- Belge:
18 Temmuz 2013 16:42

Gazetecilik okumak isteyene öğütler

Gazetecilik okumak isteyene öğütler

Fotoğraf: Envato

Paylaş

Üniversite tercihleri yapılırken eş, dost, tanıdık açıp soruyor: Gazetecilik okumak istesek, acaba gelecekte iş imkanları ne olur? Benim onlara cevabım şu: Gazetecilik okumak isteyen kişi geleceğini ana akım sektörün dinamiklerine göre kurgulamamalı; kendi medyasını yaratmalı, kendisinin patronu olmalı.

- Göreviniz: Gazetecilik eğitimi üzerine yazıdan "Fotoğraf: Envato" ile "kendisinin patronu olmalı." arasındaki bölümü, bu ifadeler de dahil olmak üzere aynen çıkarın. Bu malzeme başka bir kaynaktan alınmıştır.

- Veriler:
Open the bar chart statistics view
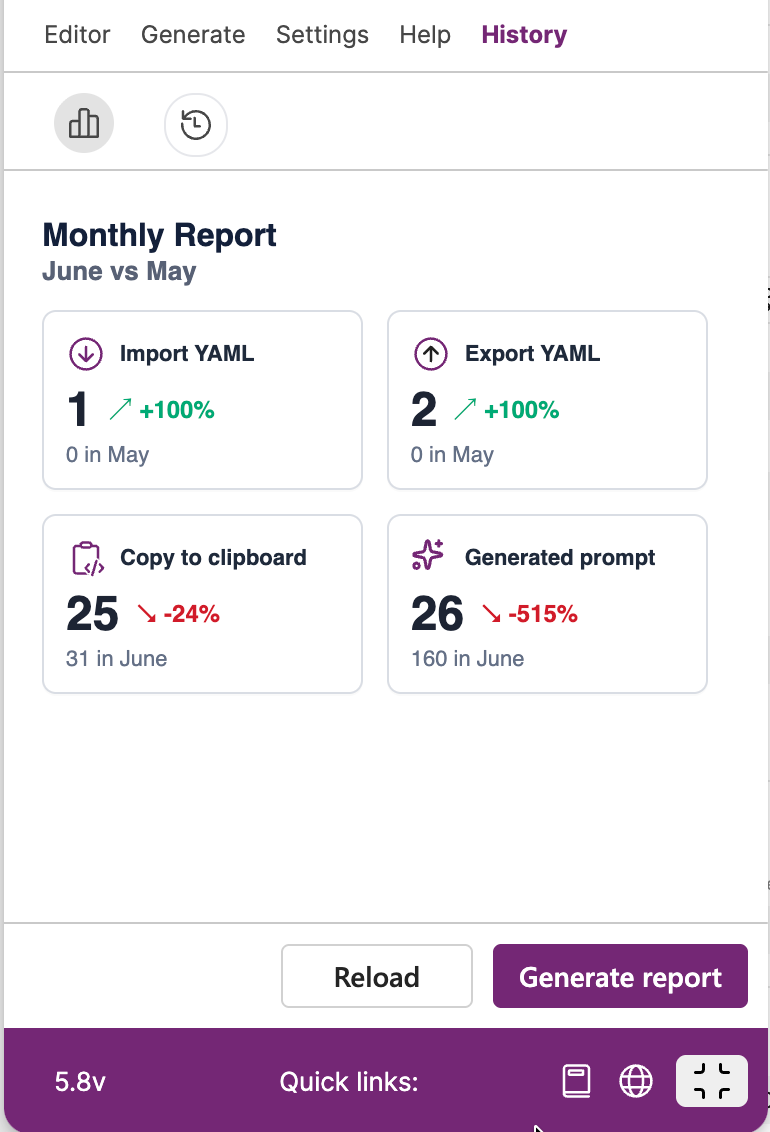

- Örnek Çözüm:
Fotoğraf: Envato

Paylaş

Üniversite tercihleri yapılırken eş, dost, tanıdık açıp soruyor: Gazetecilik okumak istesek, acaba gelecekte iş imkanları ne olur? Benim onlara cevabım şu: Gazetecilik okumak isteyen kişi geleceğini ana akım sektörün dinamiklerine göre kurgulamamalı; kendi medyasını yaratmalı, kendisinin patronu olmalı.